People began to ease back from the table.
Gareau paused for a long, tense moment, then tipped his flagon toward Reynald and bowed to the apprehensive Faye. “Once,” he echoed. “But now we fight on the same side.
Monsieur
…Labossiere.
Madame.”
Gareau smiled, touched his hat brim, and returned to the bar.
Buey shortly took up his late place at Reynald’s whisper-huddled table.
“You know,” the Ox said to the still shaken man, clearing his throat nervously, “I killed one person too many once, too, and…well, I think now that there’s forgiveness enough in Heaven for such as we are…”
Reynald watched the huge warrior humbly drift away from the table, mystified. Tears gathered in the corners of his eyes as he pulled his wife close to him.
Gaby moved along the bar to face Normand Gareau again, eyeing him conspiratorially.
“I knew his name wasn’t really Labossiere, too, you know.”
“Really?” Normand answered. “How so?”
“I have dreams,” she replied. “Some people think they’re prophetic. Like about the castle. I knew the Wunderknechten would be using that haunted old place again. And I’ve had…other dreams.” She smiled coyly.
“Is that so? Like what?”
“Like about the dashing young knight who rides into town and carries me off on his bold charger.”
Gareau gazed into his empty flagon. “Do you have an ale called Ehrenberg?”
“A good one,” she replied, “and not easy to get. But I think I could scare up a measure for such a valiant young swain.”
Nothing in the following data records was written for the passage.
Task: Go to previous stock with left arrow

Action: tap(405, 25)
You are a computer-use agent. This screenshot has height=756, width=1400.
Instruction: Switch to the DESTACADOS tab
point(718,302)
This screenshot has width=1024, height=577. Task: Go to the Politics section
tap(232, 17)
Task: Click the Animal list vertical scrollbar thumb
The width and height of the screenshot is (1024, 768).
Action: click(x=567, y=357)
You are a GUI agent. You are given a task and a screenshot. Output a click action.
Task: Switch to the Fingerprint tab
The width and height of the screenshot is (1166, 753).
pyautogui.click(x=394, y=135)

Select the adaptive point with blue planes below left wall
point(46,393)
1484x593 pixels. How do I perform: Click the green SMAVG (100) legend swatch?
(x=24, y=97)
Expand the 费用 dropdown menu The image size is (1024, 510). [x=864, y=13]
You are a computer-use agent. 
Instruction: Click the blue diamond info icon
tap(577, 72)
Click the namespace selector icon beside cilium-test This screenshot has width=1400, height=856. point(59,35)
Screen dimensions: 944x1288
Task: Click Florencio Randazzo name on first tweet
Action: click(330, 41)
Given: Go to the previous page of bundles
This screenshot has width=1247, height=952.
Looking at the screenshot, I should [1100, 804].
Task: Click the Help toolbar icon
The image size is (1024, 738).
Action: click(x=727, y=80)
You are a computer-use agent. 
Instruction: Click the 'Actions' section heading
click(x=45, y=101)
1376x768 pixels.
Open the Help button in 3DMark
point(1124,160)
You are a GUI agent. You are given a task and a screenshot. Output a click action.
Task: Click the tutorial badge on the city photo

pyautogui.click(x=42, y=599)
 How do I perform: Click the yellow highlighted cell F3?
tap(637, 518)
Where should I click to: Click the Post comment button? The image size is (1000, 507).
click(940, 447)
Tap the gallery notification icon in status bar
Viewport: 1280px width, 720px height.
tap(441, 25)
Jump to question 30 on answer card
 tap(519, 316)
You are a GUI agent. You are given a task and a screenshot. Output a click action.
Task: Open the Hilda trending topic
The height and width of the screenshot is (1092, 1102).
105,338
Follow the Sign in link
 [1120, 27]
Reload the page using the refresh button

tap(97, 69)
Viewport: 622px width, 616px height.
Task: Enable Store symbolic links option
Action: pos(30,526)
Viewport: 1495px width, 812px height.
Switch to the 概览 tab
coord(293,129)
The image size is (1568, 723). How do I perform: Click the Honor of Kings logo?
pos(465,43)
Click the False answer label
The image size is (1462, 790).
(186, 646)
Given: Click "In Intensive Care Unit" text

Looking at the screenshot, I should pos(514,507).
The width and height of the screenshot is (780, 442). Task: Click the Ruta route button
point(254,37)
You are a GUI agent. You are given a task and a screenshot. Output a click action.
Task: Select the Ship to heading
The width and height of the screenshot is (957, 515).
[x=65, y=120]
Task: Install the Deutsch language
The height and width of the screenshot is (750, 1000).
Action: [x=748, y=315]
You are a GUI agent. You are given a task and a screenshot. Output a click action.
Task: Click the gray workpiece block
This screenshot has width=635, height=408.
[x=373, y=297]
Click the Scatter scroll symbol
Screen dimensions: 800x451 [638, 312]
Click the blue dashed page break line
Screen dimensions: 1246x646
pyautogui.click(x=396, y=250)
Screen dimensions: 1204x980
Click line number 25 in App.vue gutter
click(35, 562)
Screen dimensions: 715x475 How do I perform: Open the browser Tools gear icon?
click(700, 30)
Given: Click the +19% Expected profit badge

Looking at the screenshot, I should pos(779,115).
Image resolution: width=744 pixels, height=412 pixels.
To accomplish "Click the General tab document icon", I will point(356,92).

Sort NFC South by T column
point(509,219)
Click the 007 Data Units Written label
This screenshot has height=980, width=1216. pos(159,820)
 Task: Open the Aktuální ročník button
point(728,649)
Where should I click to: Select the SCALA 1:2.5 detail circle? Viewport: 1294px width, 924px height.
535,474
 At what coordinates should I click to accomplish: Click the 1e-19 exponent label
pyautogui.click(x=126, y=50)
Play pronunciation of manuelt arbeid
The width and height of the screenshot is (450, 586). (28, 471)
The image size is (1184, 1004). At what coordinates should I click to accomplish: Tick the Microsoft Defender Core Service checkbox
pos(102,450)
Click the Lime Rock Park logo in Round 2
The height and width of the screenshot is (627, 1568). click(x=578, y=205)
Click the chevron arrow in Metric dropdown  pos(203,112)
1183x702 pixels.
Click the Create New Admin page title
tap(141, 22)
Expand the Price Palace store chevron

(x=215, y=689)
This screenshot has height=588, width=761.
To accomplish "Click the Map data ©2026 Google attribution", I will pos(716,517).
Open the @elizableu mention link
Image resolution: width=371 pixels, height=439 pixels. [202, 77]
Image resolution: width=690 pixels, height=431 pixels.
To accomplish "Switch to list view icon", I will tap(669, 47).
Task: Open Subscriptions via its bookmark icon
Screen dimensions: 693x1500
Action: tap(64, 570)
Their eyes met, but before Gaby could move toward the ale stores, they were all clearing out of the inn in response to the outcries of alarm in the streets.
The moon had risen. A bloated, grotesque oval that loomed impossibly large over Lamorisse. No one had ever seen it so huge. It seemed as if it had drifted near the earth in ominous portent of what was soon to follow.
The sky overhead began to swirl.
A dark, roiling mist spiraled and fumed in the northern sky, like storm clouds stirred by the hand of an angry god. There was a roaring in the heavens and a series of luminous flashings behind the vast, whirling maelstrom, eliciting shouts and outcries from the frightened townsfolk.
Someone, some
thing
was plying forbidden arts. There was little doubt as to whom was behind it.